Big W drags down profit.
Woolworths’ net profit after tax (NPAT) slumped 157.5% to $1.23 billion in the red, while earnings before interest and tax (EBIT) suffered a 150.2% decline to a $1.69 billion loss. The results are attributed to the costs associated with the new operating model, store network optimisation and property rationalisation, as well as its general merchandise impairment for Big W.
Big W EBIT dropped significantly to a $14.9 million loss from $111.7 million in FY15, while sales saw a 2.8% drop.
Big W has refreshed its executive team, recruiting new buying, design and online leadership. It has reviewed all stores and detailed plans to improve loss-making stores as it tests refurbishment ideas across several locations. Stores will be de-cluttered to improve navigation and visual merchandising will undergo a refresh.

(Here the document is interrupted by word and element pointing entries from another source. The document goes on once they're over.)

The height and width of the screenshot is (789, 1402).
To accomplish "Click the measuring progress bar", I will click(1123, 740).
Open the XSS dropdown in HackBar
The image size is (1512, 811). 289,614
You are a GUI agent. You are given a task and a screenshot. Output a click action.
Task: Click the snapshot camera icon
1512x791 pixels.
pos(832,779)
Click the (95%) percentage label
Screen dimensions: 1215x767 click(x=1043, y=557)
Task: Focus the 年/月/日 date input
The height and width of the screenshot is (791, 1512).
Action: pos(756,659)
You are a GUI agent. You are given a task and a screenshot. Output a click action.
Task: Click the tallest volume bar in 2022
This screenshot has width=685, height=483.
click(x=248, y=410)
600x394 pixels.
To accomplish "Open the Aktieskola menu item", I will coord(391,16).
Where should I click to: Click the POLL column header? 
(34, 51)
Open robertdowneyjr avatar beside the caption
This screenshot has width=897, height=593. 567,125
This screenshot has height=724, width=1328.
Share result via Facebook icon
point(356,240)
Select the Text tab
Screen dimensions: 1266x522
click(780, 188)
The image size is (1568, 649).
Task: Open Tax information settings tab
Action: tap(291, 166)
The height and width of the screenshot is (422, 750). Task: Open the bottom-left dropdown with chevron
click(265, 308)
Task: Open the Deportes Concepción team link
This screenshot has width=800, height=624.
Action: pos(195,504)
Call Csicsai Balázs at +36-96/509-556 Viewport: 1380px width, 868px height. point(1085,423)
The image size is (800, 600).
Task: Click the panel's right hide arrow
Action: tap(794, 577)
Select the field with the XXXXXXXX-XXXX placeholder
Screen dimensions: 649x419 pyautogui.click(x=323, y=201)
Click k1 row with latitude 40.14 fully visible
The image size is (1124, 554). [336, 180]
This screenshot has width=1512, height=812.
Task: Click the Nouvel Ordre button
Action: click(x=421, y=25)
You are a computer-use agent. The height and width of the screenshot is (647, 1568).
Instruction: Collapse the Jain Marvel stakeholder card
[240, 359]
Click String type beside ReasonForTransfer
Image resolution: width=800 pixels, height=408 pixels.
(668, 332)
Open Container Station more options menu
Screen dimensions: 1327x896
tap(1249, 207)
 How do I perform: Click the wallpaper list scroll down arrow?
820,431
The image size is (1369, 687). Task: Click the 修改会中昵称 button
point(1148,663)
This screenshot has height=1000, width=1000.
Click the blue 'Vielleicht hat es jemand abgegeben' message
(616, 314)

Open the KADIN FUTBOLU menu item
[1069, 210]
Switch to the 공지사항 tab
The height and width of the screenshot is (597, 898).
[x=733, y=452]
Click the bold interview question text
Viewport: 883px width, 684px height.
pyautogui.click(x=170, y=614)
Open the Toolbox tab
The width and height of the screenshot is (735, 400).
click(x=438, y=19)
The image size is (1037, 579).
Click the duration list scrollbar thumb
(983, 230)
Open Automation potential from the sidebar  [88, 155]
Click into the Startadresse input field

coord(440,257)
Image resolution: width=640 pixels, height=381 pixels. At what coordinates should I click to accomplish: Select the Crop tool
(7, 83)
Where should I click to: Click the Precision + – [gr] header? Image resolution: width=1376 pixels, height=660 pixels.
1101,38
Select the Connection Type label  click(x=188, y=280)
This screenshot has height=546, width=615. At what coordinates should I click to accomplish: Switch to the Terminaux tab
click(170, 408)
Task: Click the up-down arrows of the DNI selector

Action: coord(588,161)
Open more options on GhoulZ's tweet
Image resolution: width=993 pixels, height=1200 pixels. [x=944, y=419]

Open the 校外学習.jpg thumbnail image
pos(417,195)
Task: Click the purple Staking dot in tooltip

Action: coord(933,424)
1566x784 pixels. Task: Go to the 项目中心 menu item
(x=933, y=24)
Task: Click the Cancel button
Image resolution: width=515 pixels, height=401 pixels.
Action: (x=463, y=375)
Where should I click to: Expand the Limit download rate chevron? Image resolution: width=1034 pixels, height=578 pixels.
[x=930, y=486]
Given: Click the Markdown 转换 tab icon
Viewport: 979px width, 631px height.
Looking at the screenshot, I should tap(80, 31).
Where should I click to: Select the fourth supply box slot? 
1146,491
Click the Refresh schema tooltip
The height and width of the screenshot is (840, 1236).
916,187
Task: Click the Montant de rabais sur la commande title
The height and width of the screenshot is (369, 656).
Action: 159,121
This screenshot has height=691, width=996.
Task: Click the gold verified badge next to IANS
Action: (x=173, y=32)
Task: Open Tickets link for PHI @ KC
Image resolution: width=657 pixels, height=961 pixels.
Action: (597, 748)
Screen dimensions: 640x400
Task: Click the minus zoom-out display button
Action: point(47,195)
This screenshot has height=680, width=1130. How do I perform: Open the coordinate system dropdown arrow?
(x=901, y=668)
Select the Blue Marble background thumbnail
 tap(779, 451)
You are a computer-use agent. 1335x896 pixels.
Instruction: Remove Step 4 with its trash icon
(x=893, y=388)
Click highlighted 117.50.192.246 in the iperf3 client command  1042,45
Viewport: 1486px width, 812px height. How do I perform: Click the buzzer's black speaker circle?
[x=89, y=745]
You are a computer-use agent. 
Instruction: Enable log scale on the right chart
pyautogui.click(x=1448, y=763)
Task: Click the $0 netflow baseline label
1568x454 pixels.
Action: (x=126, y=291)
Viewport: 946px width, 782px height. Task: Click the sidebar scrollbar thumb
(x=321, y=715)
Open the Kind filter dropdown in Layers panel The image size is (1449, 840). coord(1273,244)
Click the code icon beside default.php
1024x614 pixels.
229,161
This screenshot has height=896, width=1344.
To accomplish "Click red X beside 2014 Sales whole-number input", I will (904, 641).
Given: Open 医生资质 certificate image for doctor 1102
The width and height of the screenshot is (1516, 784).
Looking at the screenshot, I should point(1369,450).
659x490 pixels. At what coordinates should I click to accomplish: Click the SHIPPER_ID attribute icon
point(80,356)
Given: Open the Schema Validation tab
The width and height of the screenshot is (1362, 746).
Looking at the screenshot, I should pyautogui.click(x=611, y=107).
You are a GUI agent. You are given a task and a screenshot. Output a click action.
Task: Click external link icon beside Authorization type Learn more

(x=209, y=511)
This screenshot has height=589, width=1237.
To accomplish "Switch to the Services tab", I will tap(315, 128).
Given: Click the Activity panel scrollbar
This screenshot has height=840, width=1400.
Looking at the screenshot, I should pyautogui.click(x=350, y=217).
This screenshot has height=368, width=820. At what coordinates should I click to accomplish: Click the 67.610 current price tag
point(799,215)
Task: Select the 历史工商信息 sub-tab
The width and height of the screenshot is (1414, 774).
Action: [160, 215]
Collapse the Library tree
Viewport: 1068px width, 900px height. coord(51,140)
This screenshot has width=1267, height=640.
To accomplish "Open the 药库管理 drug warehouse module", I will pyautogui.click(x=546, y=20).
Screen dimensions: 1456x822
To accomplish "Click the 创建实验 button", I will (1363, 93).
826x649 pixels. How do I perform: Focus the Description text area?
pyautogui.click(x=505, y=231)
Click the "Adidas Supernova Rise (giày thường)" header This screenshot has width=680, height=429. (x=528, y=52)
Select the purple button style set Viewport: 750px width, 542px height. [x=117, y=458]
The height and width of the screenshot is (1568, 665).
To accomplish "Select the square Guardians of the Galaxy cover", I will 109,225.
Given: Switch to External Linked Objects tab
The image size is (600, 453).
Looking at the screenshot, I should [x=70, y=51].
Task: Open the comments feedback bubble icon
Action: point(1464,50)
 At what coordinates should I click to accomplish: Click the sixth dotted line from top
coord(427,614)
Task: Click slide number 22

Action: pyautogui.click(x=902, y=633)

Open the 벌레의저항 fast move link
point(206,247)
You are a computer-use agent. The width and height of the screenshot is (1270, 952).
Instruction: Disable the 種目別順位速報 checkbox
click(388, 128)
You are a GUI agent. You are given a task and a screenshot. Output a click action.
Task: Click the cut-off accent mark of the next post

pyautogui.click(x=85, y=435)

The retailer has identified brands and range tail to be consolidated or refreshed and integrated sourcing and design teams, as well as reduced local agents. The product range will be reduced from over 70,000 SKUs and brands will be consolidated to below 40.
It has removed all marketing agencies to ensure a consistent brand experience and doubled its social media engagement, with more room for improvement.
Big W catalogues have been refreshed and frequency has been reduced whilst shifting marketing mix to digital with plans to increase its email database and online sales.